Cool, right? It's not perfect. But it does work!

This was a doozie. Building a flake file is not a great of an experience as writing a Dockerfile. Just look at this thing!

{
  description = "fastapi-nix-experiment";

  inputs = {
    nixpkgs.url = "github:nixos/nixpkgs/nixos-unstable";
    flake-utils.url = "github:numtide/flake-utils";
    mach-nix.url = "github:davhau/mach-nix";
  };

  outputs = { self, nixpkgs, mach-nix, flake-utils, ... }:
    let
      pythonVersion = "python310";
    in
    flake-utils.lib.eachDefaultSystem (system:
      let
        pkgs = nixpkgs.legacyPackages.${system};
        mach = mach-nix.lib.${system};

        pythonAppEnv = mach.mkPython rec {
          python = pythonVersion;
          requirements = builtins.readFile ./requirements.txt;
        };

        devShell = pkgs.mkShell rec {
          buildInputs = [
            pythonAppEnv
          ];

          shellHook = ''
            export PYTHONPATH="${pythonAppEnv}/bin/python"
          '';
        };

        defaultPackage = pythonAppEnv;
      in {
        inherit devShell defaultPackage;
      }
    );
}

To call out a few areas that I find confusing and will spend more time researching in the future:

  1. Python 3.11 totally did not work
  2. I can't use pyproject.toml the same way the app was written and went with requirements.txt 🫠
  3. What constitutes and input and output? Why aren't my code and dependencies considered inputs?

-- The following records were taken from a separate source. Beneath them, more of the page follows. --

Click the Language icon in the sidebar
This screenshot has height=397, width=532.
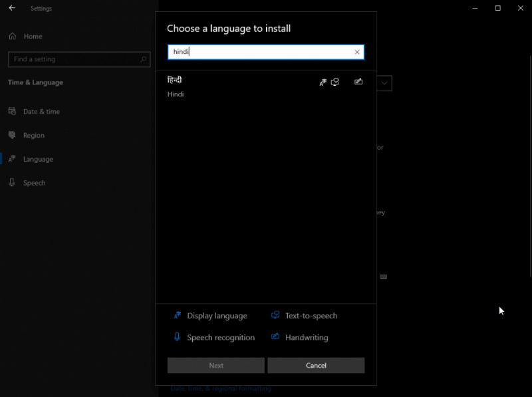pyautogui.click(x=12, y=159)
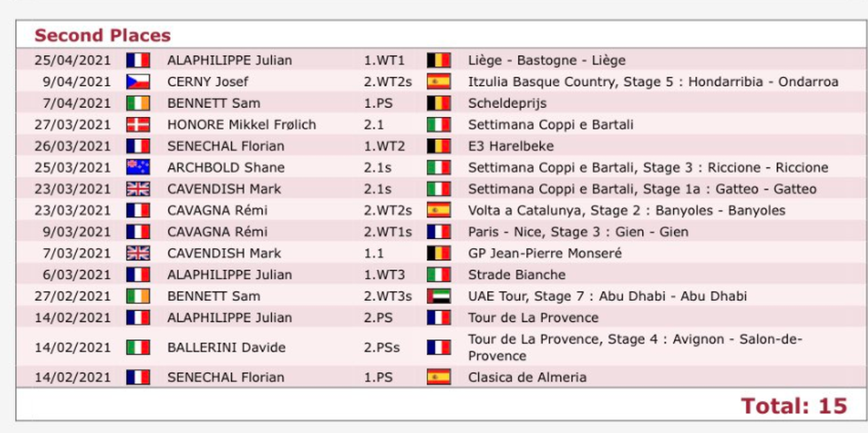
Task: Click the Second Places section heading
Action: point(103,35)
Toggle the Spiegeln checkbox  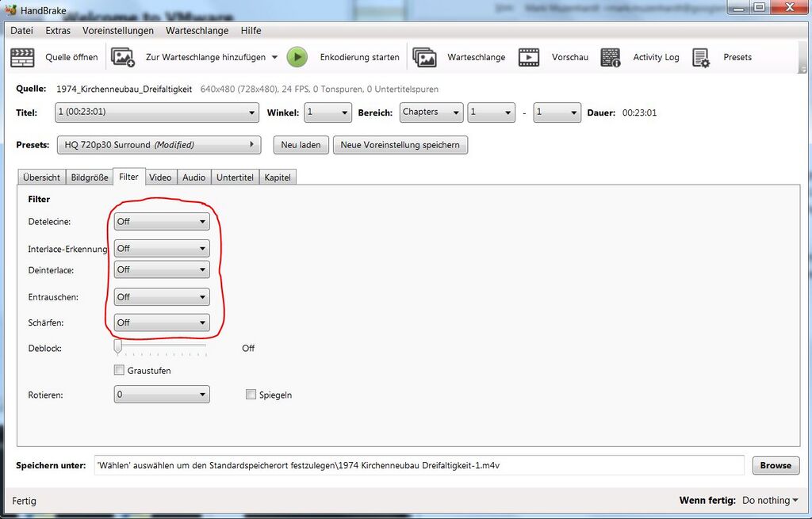coord(251,395)
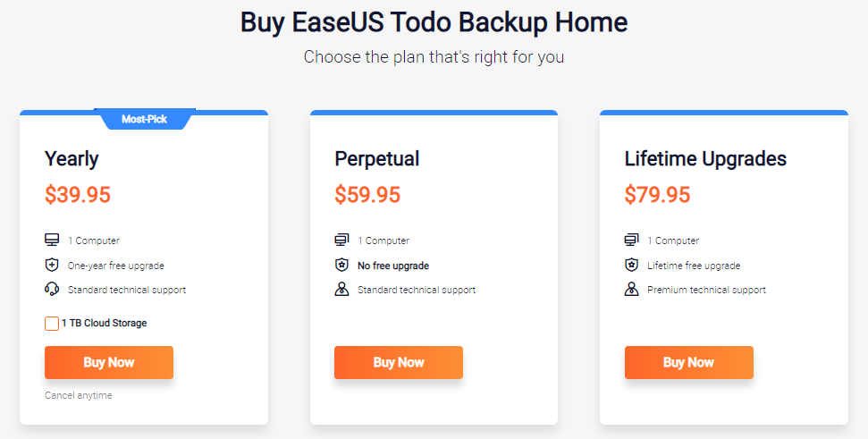868x439 pixels.
Task: Purchase the Lifetime Upgrades plan
Action: point(689,363)
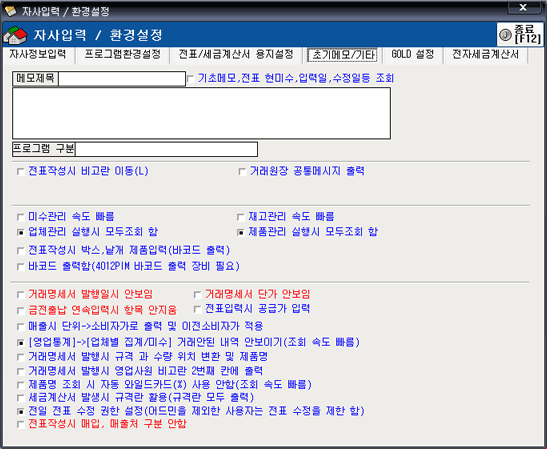Click the title bar application icon
The image size is (547, 449).
click(x=10, y=11)
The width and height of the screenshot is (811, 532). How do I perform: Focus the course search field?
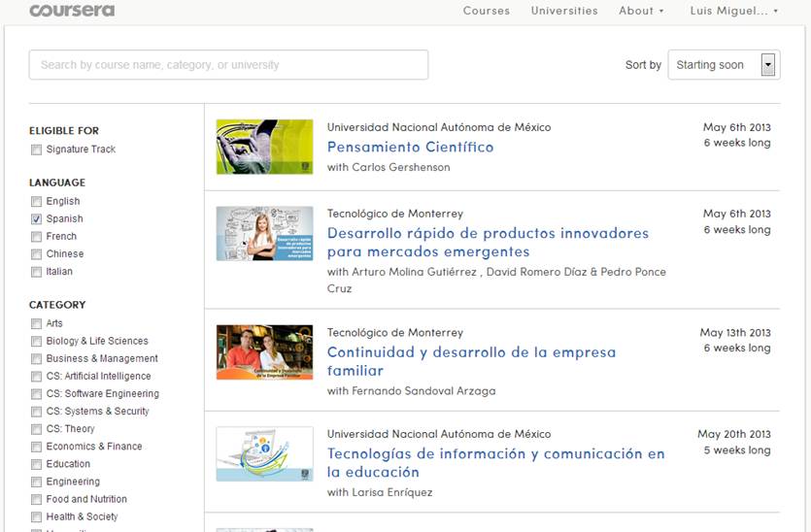point(228,65)
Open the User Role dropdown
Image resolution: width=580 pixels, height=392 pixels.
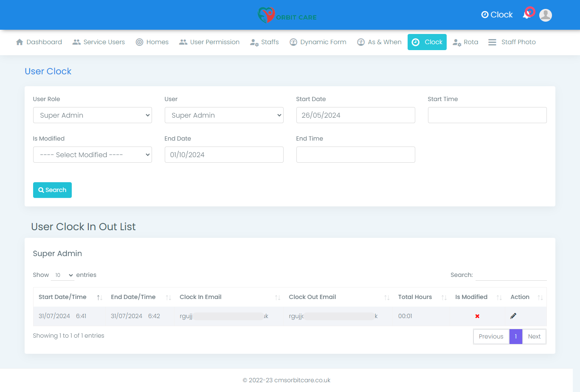click(92, 115)
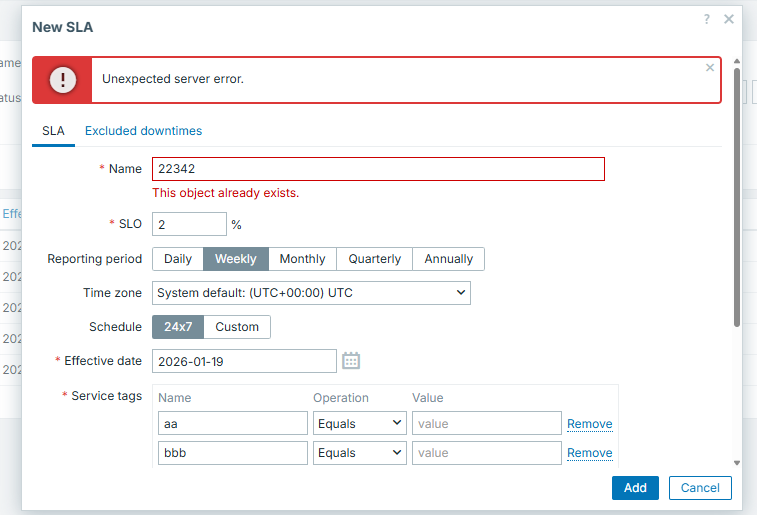
Task: Select Monthly reporting period
Action: pyautogui.click(x=302, y=259)
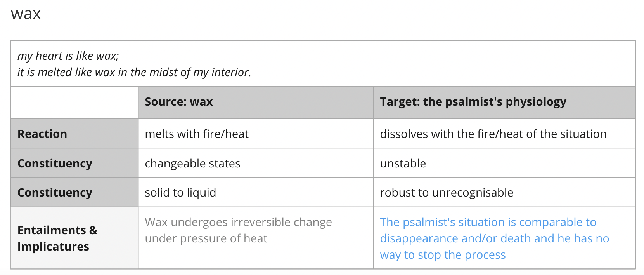The height and width of the screenshot is (275, 644).
Task: Select the 'Reaction' row header cell
Action: click(x=42, y=134)
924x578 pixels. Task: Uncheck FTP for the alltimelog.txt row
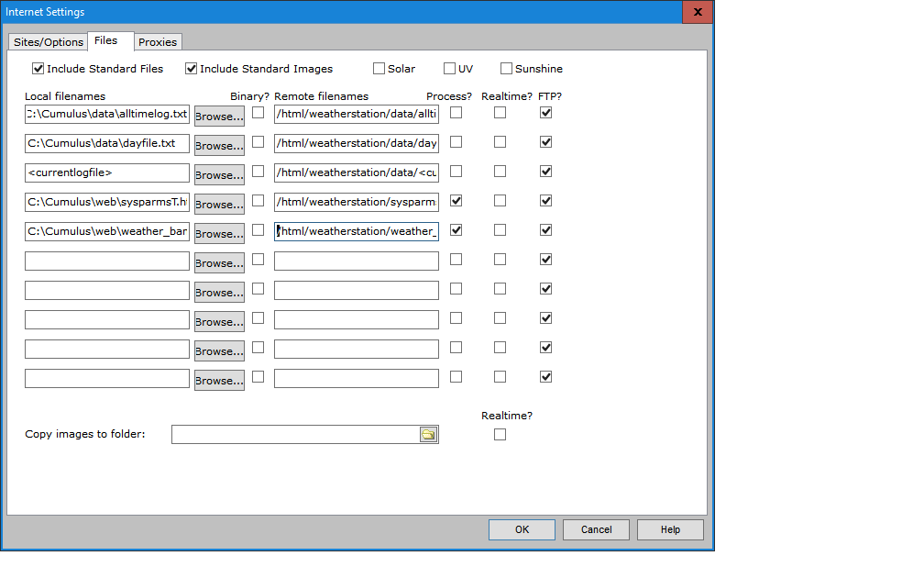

To actually build the environment via the flake, run the following:

$ nix build

$ nix develop
Restored session: Tue Sep 19 17:19:10 EDT 2023
(nix:nix-shell-env) Anthonys-MBP:fastapi-nix-experiment anthony$ uvicorn
Usage: uvicorn [OPTIONS] APP
Try 'uvicorn --help' for help.

Error: Missing argument 'APP'.
(nix:nix-shell-env) Anthonys-MBP:fastapi-nix-experiment anthony$ uvicorn app.app:app
INFO:     Started server process [53640]
INFO:     Waiting for application startup.
INFO:     Application startup complete.
INFO:     Uvicorn running on http://127.0.0.1:8000 (Press CTRL+C to quit)
INFO:     127.0.0.1:54822 - "GET / HTTP/1.1" 200 OK

Conclusions

Nix reminds me a bit of bazel, and for now, I don't think I'm having enough pain with reproducibility issues to need tools like nix.

I'd rather use native build tools and docker/ container/ VM packaging in order to build and distribute contents in CI. It's simpler, faster, and with the right amount of process, get's you as far as you need to be so that you and your team can be wicked productive without wrestling your software into perfection.

I think I'll switch to nix once the developer experience gets a bit simpler and intuitive (for me). I think tools like flox are getting us there, and that's a post for another time.